속성 조합부(720)는 데이터의 개별 속성들을 조합하여 속성 조합들을 생성할 수 있다. 속성 조합부(720)는 엔트로피 또는 결합 엔트로피를 내림차순으로 정렬하여 우선순위가 기설정된 순위보다 낮은 엔트로피 또는 낮은 결합 엔트로피를 포함하는 속성 또는 속성 조합을 제거할 수 있다. 속성 조합부(720)는 의존도를 오름차순으로 정렬하여 우선순위가 높은 기설정된 순위보다 높은 의존도를 포함하는 속성 조합을 제거할 수 있다.The attribute combination unit 720 may combine the individual attributes of the data to generate attribute combinations. The attribute combination unit 720 may sort entropy or join entropy in descending order to remove an attribute or combination of attributes that includes entropy lower in priority or lower binding entropy. The attribute combination unit 720 may sort the dependencies in ascending order so as to remove the attribute combination including the dependency higher than the predetermined priority order.

결합 엔트로피 산출부(730)는 속성 조합들에 대한 결합 엔트로피를 산출할 수 있다. 결합 엔트로피는 속성 조합의 불확실성을 보여주는 척도가 될 수 있으며, 상기 두 속성에 대한 결합 엔트로피(830)는 [수학식 5]와 같이 정의할 수 있다.
The combining entropy calculating unit 730 may calculate the combining entropy for the attribute combinations. The join entropy may be a measure of the uncertainty of the attribute combination, and the join entropy 830 for the two attributes may be defined as: " (5) "

여기서,

는 속성 조합된 상태인 ij에 대한 확률을 의미한다.here,

Is the probability for ij, the combined state of the attributes.
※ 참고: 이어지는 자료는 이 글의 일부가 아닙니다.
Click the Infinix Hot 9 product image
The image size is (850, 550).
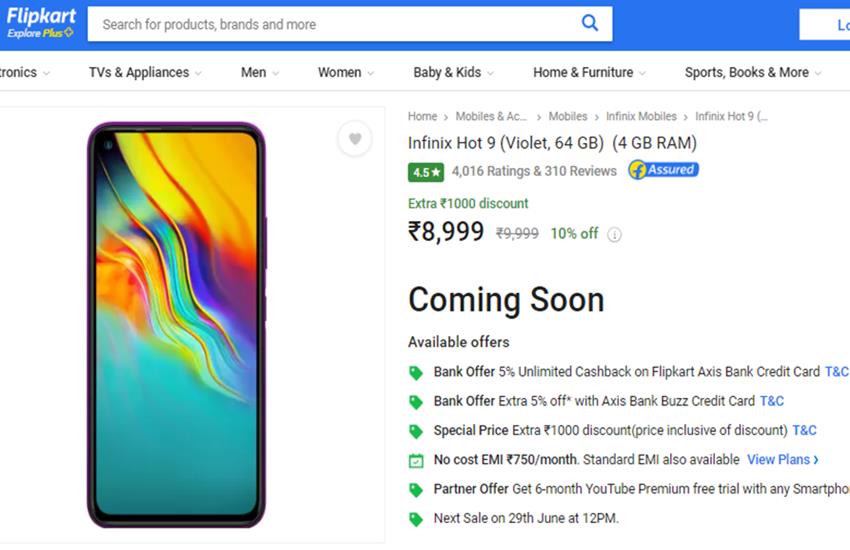click(x=176, y=325)

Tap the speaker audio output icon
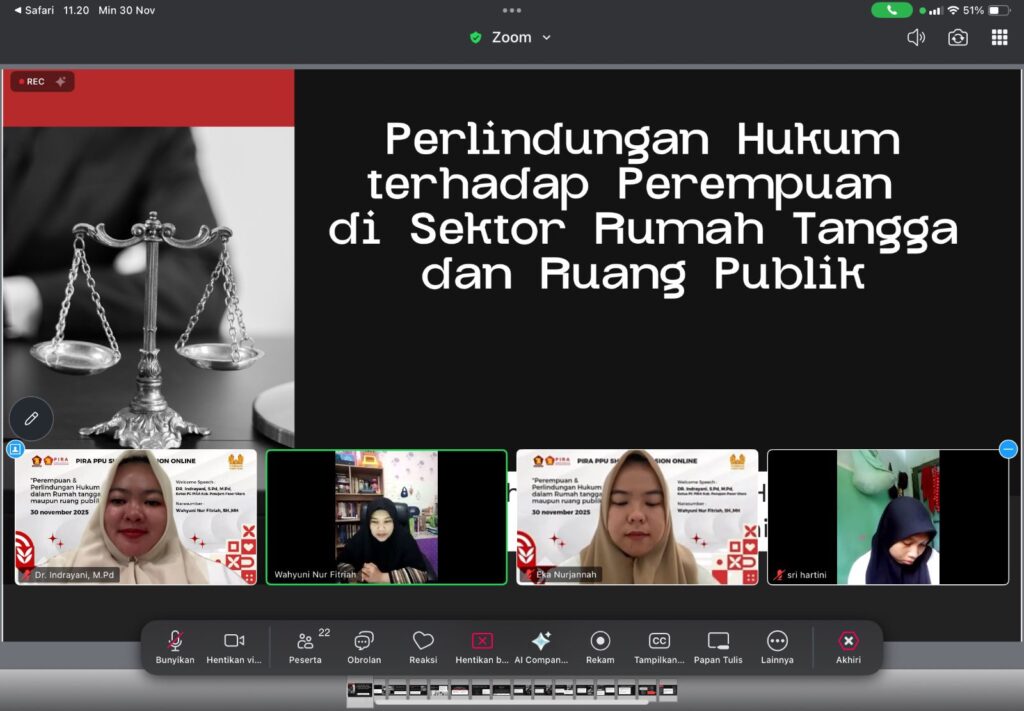pos(915,38)
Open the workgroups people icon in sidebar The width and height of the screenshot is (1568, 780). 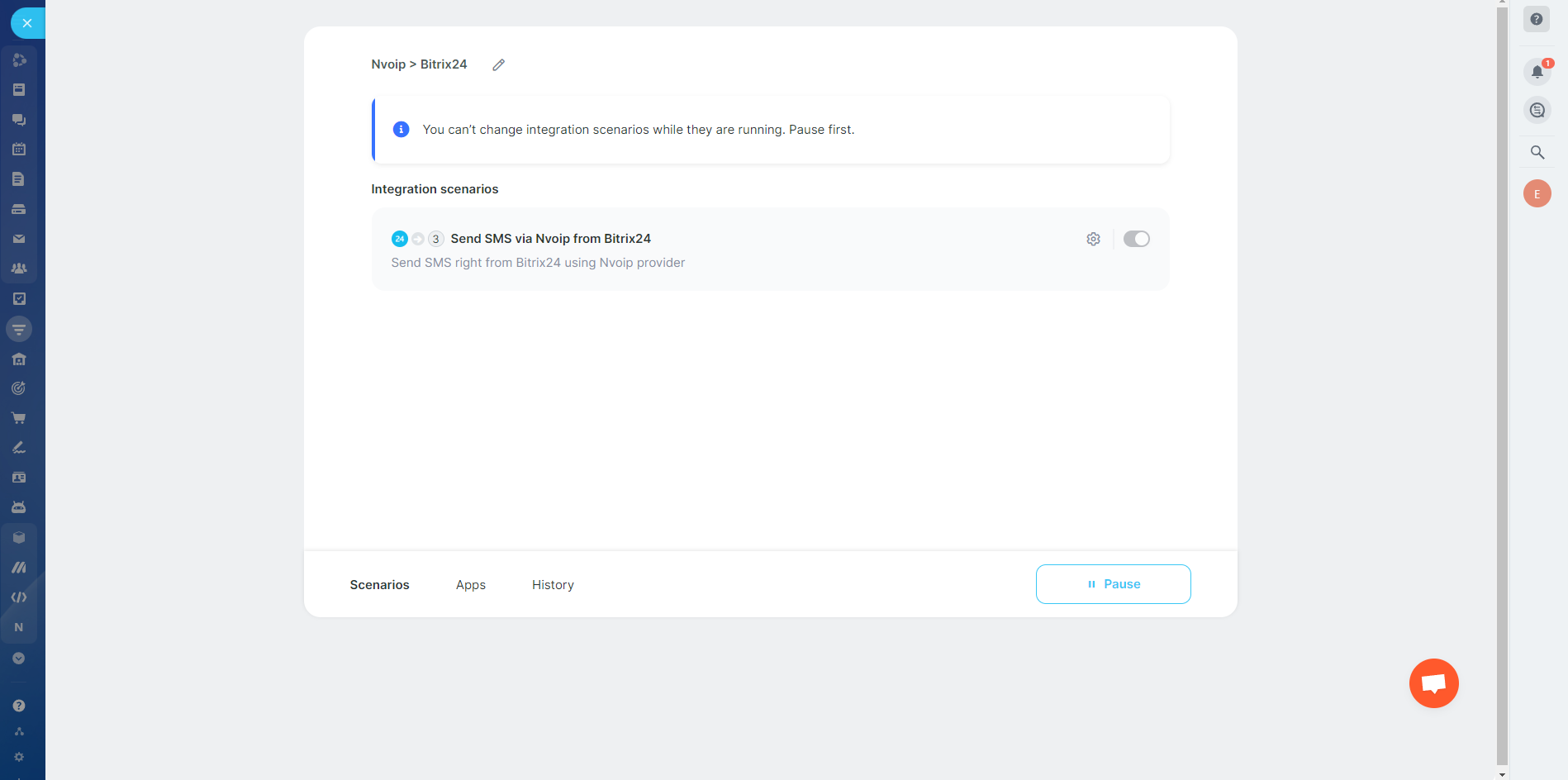(19, 269)
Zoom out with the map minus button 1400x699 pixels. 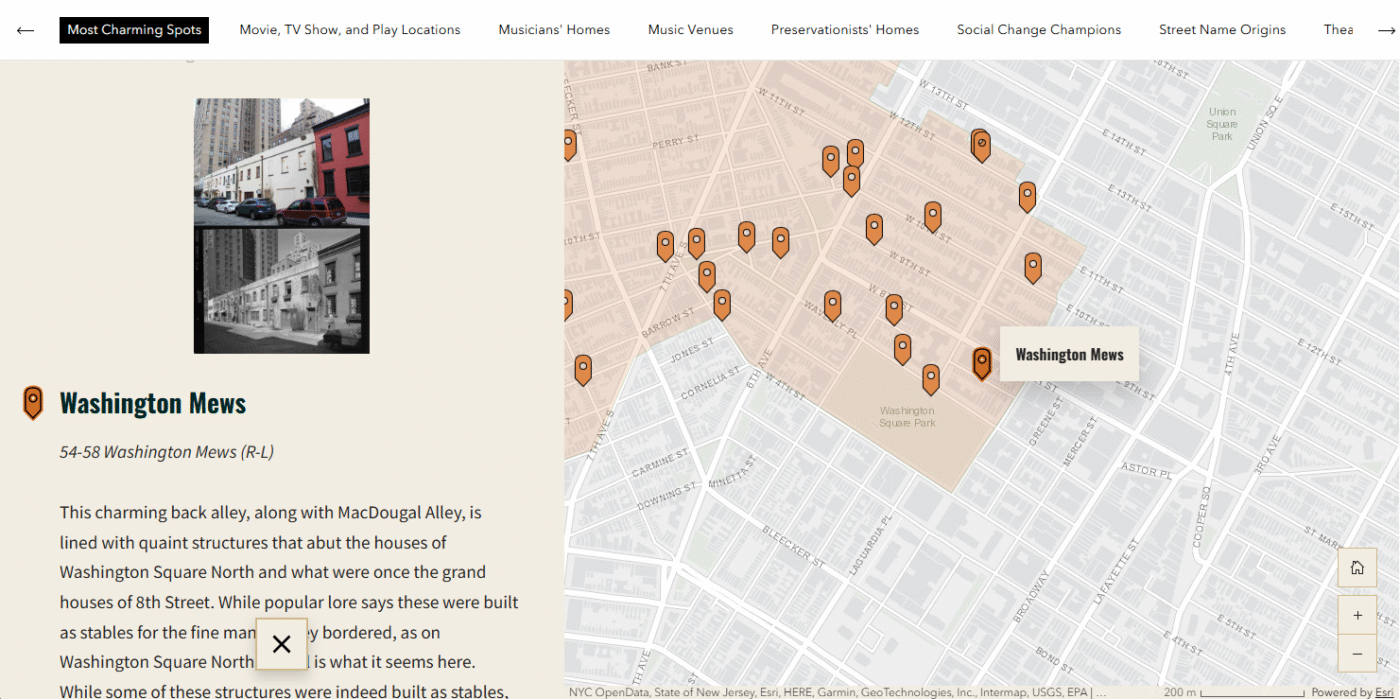[1357, 653]
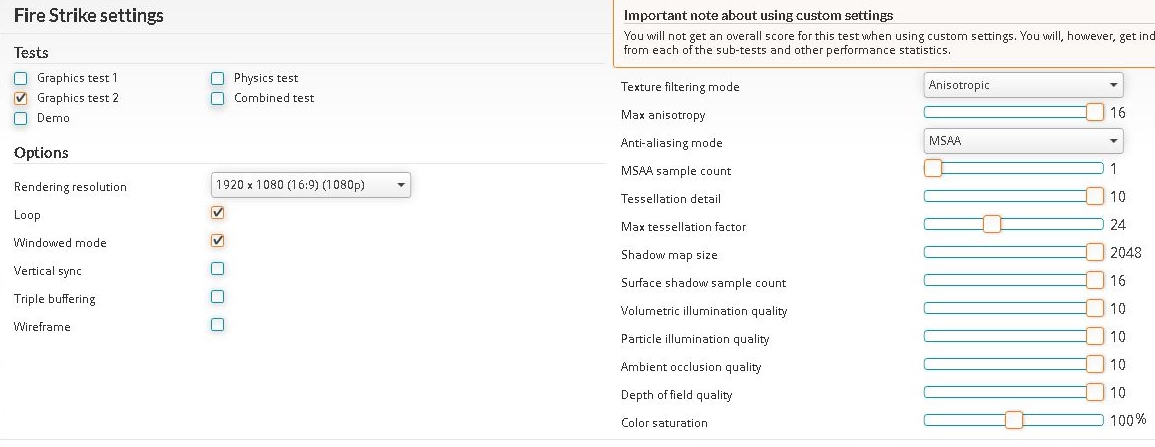Click the Tessellation detail slider handle
Image resolution: width=1155 pixels, height=447 pixels.
pos(1095,196)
결합 엔트로피 산출부(730)는 전자의무기록의 데이터에 존재하는 서로 다른 속성값의 결합 엔트로피를 산출하기 위해 구분자를 이용하여 각각의 값을 하나로 통합할 수 있다. 일 실시예로, 결합 엔트로피 산출부(730)는 나이와 직업 속성을 결합하면

와 같은 값이 산출될 수 있으며,

및

는 같은 값으로 인식할 수 있다. 따라서, 결합 엔트로피 산출부(730)가 고려해야 할 모든 가능한 속성 조합의 수는 [수학식 6]과 같을 수 있다.
The combining entropy calculating unit 730 may integrate the respective values into one using the delimiter to calculate the combined entropy of the different attribute values present in the data of the electronic medical record. In one embodiment, the combining entropy calculator 730 may combine age and occupancy attributes

Can be calculated,

And

Can be recognized as the same value. Therefore, the number of all possible attribute combinations that the join entropy calculation unit 730 should consider is equal to Equation (6).

따라서, 결합 엔트로피 산출부(730)는 모든 결합 엔트로피의 합을 [수학식 7]과 같이 정의할 수 있다.
Therefore, the combining entropy calculating unit 730 can define the sum of all the combining entropy as Equation (7).

의존도 산출부(740)는 결합 엔트로피의 의존도를 산출할 수 있다. 의존도 산출부(740)는 상기 의존도를 산출하기 위해 우선적으로 조건부 엔트로피(850, 860)를 산출할 수 있다. 조건부 엔트로피(860)는 개별 속성의 엔트로피(810, 820) 중 하나의 엔트로피(820)를 나머지 엔트로피(810)을 뺀 엔트로피일 수 있다. 즉, 조건부 엔트로피(860)은 하나의 엔트로피(820)에 교집합인 엔트로피(880)을 뺀 나머지 엔트로피일 수 있다. The dependency calculation unit 740 can calculate the dependency of the binding entropy. The dependency calculation unit 740 may calculate the conditional entropy 850 and 860 in order to calculate the dependency. The conditional entropy 860 may be an entropy 820 of one of the entropy 810 and 820 of the individual attribute minus the other entropy 810. [ That is, the conditional entropy 860 may be the entropy of one entropy 820 minus the intersection entropy 880.

의존도 산출부(740)는 [수학식 8]을 이용하여 조건부 엔트로피를 산출할 수 있다.
The dependency calculating unit 740 can calculate the conditional entropy using Equation (8).

여기서,

는 개별 속성 y에 대한 개별 속성 x를 의미한다.here,

Means an individual attribute x for an individual attribute y.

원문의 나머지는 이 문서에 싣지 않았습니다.